1. Governance arrangements 

Parties must agree on how the joint venture will be managed. The joint venture must expressly state whether shareholders or their representatives will be actively involved in the management of the joint venture or if management is going to be the preserve of an existing or appointed management team. 

Usually, the overall direction and management of a joint venture  is left to the joint venture  entity’s board of directors. It is critical, from the get go, to expressly state the balance of decision-making power between the parties as shareholders, the joint venture  board of directors and individual members of the joint venture’s executive team. 

It is not unusual to stipulate that certain “Reserved Matters” will require mutual agreement of the parties either as shareholders or at board level. 

2. Funding the joint venture   

Funding the joint venture  is a crucial issue. The joint venture  should state how the venture will be funded. The rights and obligations of the shareholders in this context also need to be expressed unequivocally. Ordinarily, each party makes an initial financial contribution to the capital of the joint venture. The joint venture  should stipulate whether or not parties will have any continuing obligation to finance the joint venture. 

3. Other contributions 

Frequently, joint ventures involve the contribution by parties of assets, property, technology or services. This may require the conclusion of further ancillary agreements to stipulate the detailed terms.   

4. Share disposals and 

exit provisions 

The question of share disposals and exit generally may be dealt with in numerous ways. If parties wish to keep it simple, it will be provided that the transfer of joint venture  shares can only be achieved with mutual consent of all shareholders. More complex provisions will deal with issues such as the identification of prohibited purchasers such as competitors or sanctioned individuals. They will cover issues like pre-emption or tag along rights conferred on the remaining shareholders or drag along rights entitling outgoing parties to force remaining minority shareholders to sell their shares to a third-party buyer at the same time and for the same price. 

5. Default provisions 

Usually, joint ventures  should list potential events of default and provide structural remedies in the event of default. Remedies may include, among others, the right to buy out the defaulting shareholder or to require the defaulting party to buy its co-shareholders out. 

6. Business plan 

To avoid confusion regarding the development of the joint venture’s business, it is recommended practice for the parties to agree on a Business Plan from inception. 
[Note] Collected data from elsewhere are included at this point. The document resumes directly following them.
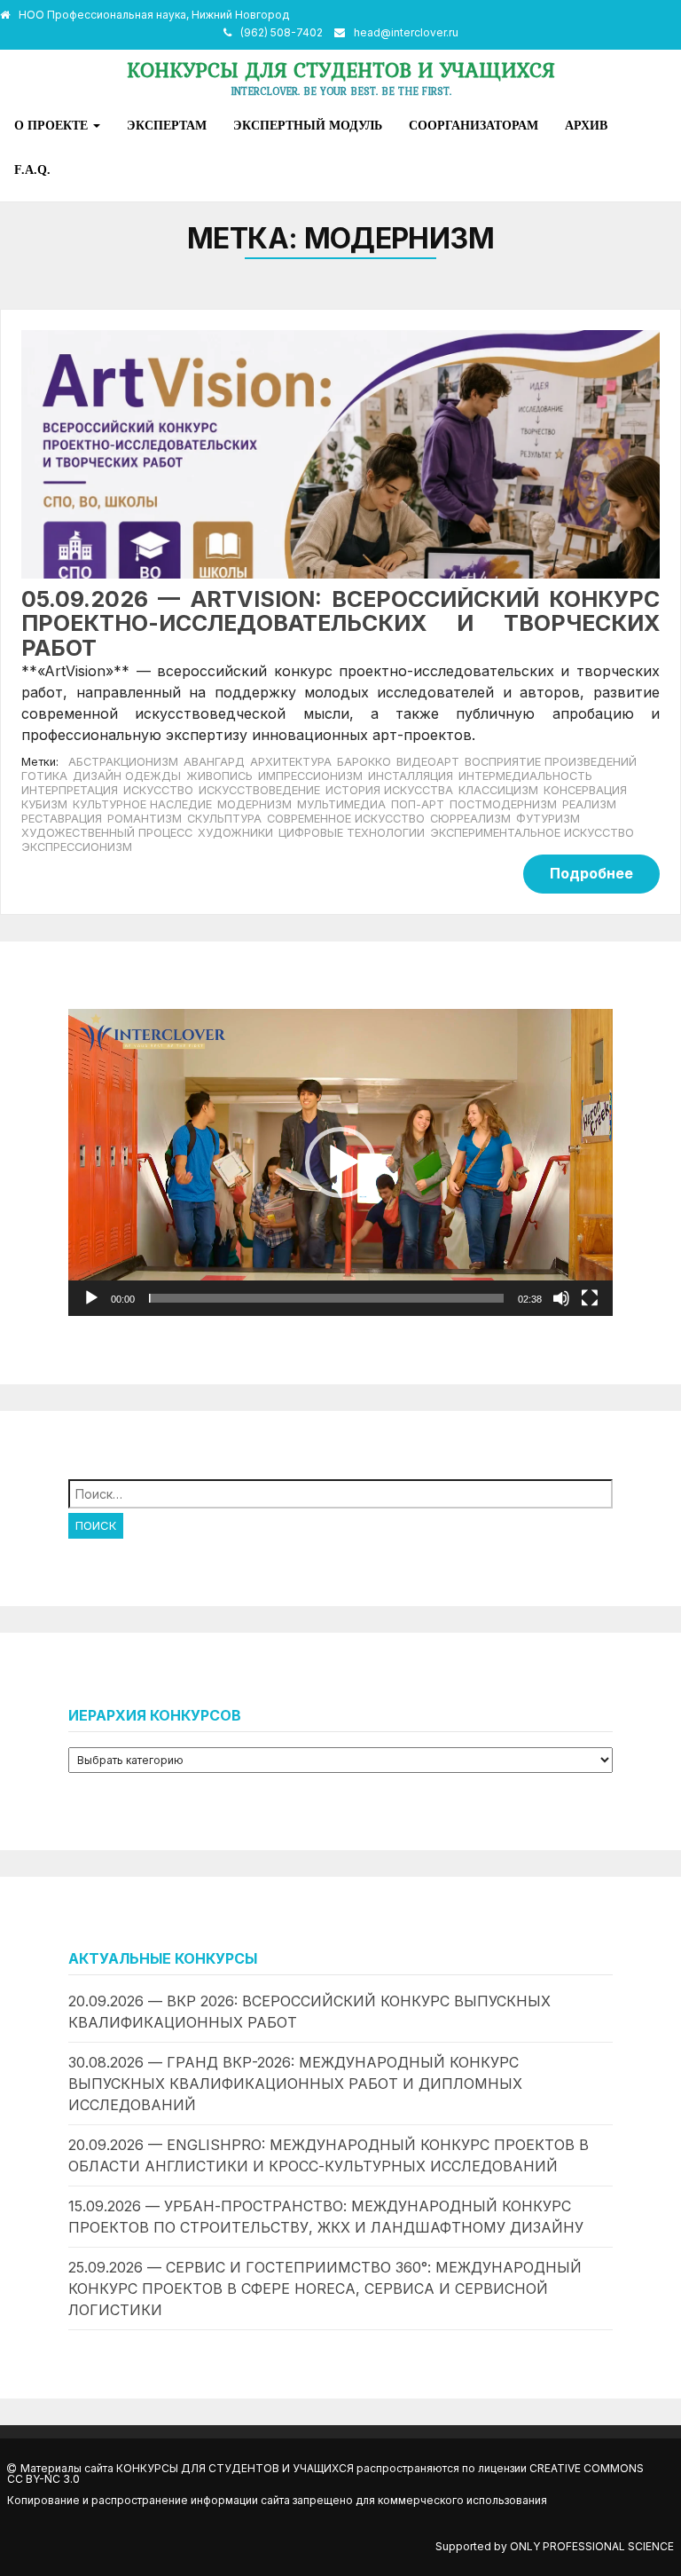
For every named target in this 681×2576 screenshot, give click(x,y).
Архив (586, 125)
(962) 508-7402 (281, 32)
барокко (364, 761)
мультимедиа (341, 804)
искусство (158, 790)
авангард (214, 761)
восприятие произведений (551, 761)
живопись (219, 776)
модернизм (254, 804)
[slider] (326, 1298)
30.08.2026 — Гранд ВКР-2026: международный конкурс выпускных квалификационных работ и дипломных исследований (295, 2083)
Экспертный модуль (307, 125)
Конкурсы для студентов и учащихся (341, 69)
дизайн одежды (127, 776)
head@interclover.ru (406, 32)
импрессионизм (310, 776)
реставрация (61, 818)
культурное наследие (142, 804)
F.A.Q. (32, 169)
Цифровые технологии (351, 832)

The business plan can be an annexure to the joint venture or, at least, be identified in the joint venture.   

7. Human resources 

The complexity or otherwise of this issue, will depend on whether employees will be permanently transferred to the joint venture  or remain in the employment of the respective shareholders while on secondment to the joint venture.  

8. Dispute resolution  

The joint venture  must specify dispute resolution mechanisms. For instance, that disputes between the parties shall be resolved by litigation or through arbitration by an agreed third party. 

9. Governing law 

A joint venture  is not formed in a vacuum; it must have a particular jurisdiction. Often, this will determine the governing law.  

10. Duration 

The joint venture  must state how long it is going to subsist. If it is open-ended, it should stipulate the notice period each party should give if it desires to pull out.  

Conclusion 

A properly crafted joint venture  will save you time and money in the event of disputes. All things being equal, it will help your business grow faster, increase productivity and generate additional profits.